Some companies have dismissed the buying intent features on LinkedIn as they claim it shows the wrong targets. I recently spoke to one sales leader who told their reps to ignore it. I was incensed, so I did some digging.
After doing some research, I found that one of the key reasons they were getting the wrong leads was an easy fix. Most reps rarely update the backend of their profiles, so their prospect preferences and as a result, LinkedIn is feeding them leads which match their old role and prospect criteria.
Buying intent on LinkedIn is the future and the quicker reps get using it, the fuller their pipelines will be.
Combining ABM And Social Selling
The concept of ABM is not new and neither is social selling. As sales and marketing align, teams can create a more strategic approach to accounts. Reps can align their activity to build relationships whilst marketing provide value through content and paid ads to perfectly warm up prospects.
In many cases, ABM comes apart during the sales process.
Prospects bite and access content, engaging with ads and download resources, but often they fall into an email list or get followed up by a rep with little success.
The key is relationship development by the rep at the same time as the content and ads are running.
This kind of hybrid approach requires sales and marketing to collaborate and coordinate so that activity is dovetailed together.
The result?
Reps talk to more prospects and get more meetings booked.
In a recent conversation, I was speaking with a sales leader who was complaining about the quality of their leads. Their complaint was that “marketing hadn’t sent any goof leads.” This company was generating more than 1000 whitepaper downloads per week. When the Enterprise Sales Team tried to follow up the leads from their target accounts, they were ghosted.
As I looked at it, I spotted a few things…
- The lead magnet didn’t speak to a pain point – so the downloads had no buying intent signals. Nor did it have any conversation hooks for following up with prospects.
- Sales reps didn’t even read or know what the lead magnet written was. So their follow up was generic.
- It took more than 10 days on average to get the leads filtered and followed up
This is a case where quality will trump quantity.
Instead, we looked at the major accounts they wanted to target and divided them up by rep. The reps read and understood the pain points of the lead magnet and instead, marketing ran a campaign per rep.
The PDF was customised and the delivery email came from the rep.
But here is the clincher…
Prior to doing all of this, all the reps went on a relationship building exercise with their target accounts. Not pitching, just building relationships with the prospects on LinkedIn.
As the downloads came, the reps sent messages like this:
“Just spotted you downloaded the [X] PDF from our site [firstname]
Did the email get through okay with the doc?”
As a result, prospects would reply and thank them and confirm receipt.
This kind of low-key relational message only works if you have ‘primed’ prospects by building relationships on LinkedIn beforehand.
The rep would then be in conversation from the get-go and had an easy way to follow up.
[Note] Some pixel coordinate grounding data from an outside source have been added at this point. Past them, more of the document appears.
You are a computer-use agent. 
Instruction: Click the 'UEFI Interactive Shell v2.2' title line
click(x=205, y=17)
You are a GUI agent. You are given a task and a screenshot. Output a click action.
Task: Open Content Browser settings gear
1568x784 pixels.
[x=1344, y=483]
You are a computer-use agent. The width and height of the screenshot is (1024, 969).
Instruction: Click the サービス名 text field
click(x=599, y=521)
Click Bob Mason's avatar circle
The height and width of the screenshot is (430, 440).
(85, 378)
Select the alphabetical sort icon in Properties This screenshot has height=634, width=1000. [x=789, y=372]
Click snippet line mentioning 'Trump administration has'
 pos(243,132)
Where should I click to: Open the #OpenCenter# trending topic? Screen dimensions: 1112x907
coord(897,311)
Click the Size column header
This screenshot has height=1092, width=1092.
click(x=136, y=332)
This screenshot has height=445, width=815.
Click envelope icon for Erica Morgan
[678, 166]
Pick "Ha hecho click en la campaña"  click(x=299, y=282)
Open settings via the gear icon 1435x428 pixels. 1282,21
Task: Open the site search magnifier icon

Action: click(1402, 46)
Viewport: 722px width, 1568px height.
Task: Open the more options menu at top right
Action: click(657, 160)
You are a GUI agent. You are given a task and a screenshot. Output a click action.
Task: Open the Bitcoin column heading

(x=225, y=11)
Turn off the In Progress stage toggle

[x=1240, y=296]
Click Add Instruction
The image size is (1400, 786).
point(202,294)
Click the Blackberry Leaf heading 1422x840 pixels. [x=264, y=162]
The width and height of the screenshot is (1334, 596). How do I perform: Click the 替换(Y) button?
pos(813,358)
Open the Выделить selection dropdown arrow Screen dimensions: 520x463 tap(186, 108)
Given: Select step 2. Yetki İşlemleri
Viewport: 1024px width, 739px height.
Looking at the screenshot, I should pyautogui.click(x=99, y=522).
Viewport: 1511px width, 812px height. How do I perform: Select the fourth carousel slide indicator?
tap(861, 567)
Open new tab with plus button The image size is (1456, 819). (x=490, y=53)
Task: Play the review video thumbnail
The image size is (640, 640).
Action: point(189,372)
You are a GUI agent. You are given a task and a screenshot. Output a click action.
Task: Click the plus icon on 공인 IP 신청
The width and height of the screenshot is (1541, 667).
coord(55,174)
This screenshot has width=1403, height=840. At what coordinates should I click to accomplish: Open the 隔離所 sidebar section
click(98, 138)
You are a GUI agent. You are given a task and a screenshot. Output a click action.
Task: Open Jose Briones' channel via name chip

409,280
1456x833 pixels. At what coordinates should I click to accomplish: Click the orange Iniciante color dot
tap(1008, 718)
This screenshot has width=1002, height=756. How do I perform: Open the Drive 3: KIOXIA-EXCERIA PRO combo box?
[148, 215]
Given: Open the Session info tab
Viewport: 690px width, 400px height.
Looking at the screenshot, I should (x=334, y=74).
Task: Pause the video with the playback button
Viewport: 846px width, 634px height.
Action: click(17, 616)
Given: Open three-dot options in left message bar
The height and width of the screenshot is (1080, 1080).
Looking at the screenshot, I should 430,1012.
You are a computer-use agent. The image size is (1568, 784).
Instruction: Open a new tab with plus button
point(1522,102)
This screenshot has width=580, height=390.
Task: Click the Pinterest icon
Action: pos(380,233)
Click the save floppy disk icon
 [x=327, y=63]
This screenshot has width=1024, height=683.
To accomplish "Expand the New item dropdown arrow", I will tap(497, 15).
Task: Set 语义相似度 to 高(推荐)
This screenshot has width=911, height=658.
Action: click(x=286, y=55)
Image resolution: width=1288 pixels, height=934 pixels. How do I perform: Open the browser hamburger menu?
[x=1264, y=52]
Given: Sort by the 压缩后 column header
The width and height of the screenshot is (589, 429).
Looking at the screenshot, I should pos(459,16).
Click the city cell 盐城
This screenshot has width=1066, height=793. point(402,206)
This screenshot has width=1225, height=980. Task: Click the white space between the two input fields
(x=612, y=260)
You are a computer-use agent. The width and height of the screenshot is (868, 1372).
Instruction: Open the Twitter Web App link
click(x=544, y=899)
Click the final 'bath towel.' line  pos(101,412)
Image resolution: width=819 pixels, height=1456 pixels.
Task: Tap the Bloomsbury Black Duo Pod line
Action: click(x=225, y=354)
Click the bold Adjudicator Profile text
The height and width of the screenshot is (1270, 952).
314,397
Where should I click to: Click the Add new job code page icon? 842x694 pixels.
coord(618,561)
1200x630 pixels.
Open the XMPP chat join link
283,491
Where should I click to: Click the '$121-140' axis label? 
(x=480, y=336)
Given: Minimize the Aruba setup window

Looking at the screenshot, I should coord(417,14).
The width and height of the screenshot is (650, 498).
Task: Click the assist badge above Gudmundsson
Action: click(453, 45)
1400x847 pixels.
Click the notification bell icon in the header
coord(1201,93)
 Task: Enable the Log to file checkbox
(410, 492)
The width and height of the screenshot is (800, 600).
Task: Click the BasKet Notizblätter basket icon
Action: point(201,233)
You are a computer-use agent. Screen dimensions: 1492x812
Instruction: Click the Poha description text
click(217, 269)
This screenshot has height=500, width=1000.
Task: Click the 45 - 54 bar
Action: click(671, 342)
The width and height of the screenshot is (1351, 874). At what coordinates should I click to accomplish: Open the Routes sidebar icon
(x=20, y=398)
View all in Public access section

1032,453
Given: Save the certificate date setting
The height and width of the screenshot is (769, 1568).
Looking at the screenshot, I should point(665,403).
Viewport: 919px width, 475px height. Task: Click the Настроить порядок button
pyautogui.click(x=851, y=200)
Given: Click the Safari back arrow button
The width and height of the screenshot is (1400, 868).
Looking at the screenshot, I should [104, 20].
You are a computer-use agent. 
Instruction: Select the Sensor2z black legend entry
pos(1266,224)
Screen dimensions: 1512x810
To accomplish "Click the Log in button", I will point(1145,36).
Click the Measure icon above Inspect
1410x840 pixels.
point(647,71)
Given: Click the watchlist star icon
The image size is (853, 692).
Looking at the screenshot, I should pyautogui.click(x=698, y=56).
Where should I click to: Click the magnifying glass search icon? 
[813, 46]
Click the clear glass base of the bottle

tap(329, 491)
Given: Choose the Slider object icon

The whole process end-to-end from marketing to sales was focused and effective allowing reps to talk to prospects faster.
Once you combine ABM and social selling, getting the call becomes more straightforward, more relational meaning the reps are less likely to be ghosted.
This kind of strategy is helping reps have more successful meetings and spend less time pursuing prospects who end up ignoring them. It’s a strategy which needs planning and marketing and sales to work together to achieve a result.
In 2023, your pipeline of business will be under more pressure, with cutbacks and economic uncertainty. This means not just doing more of what we’ve always done. It means doing things in a more joined up and effective way to ensure that no opportunities slip through the cracks.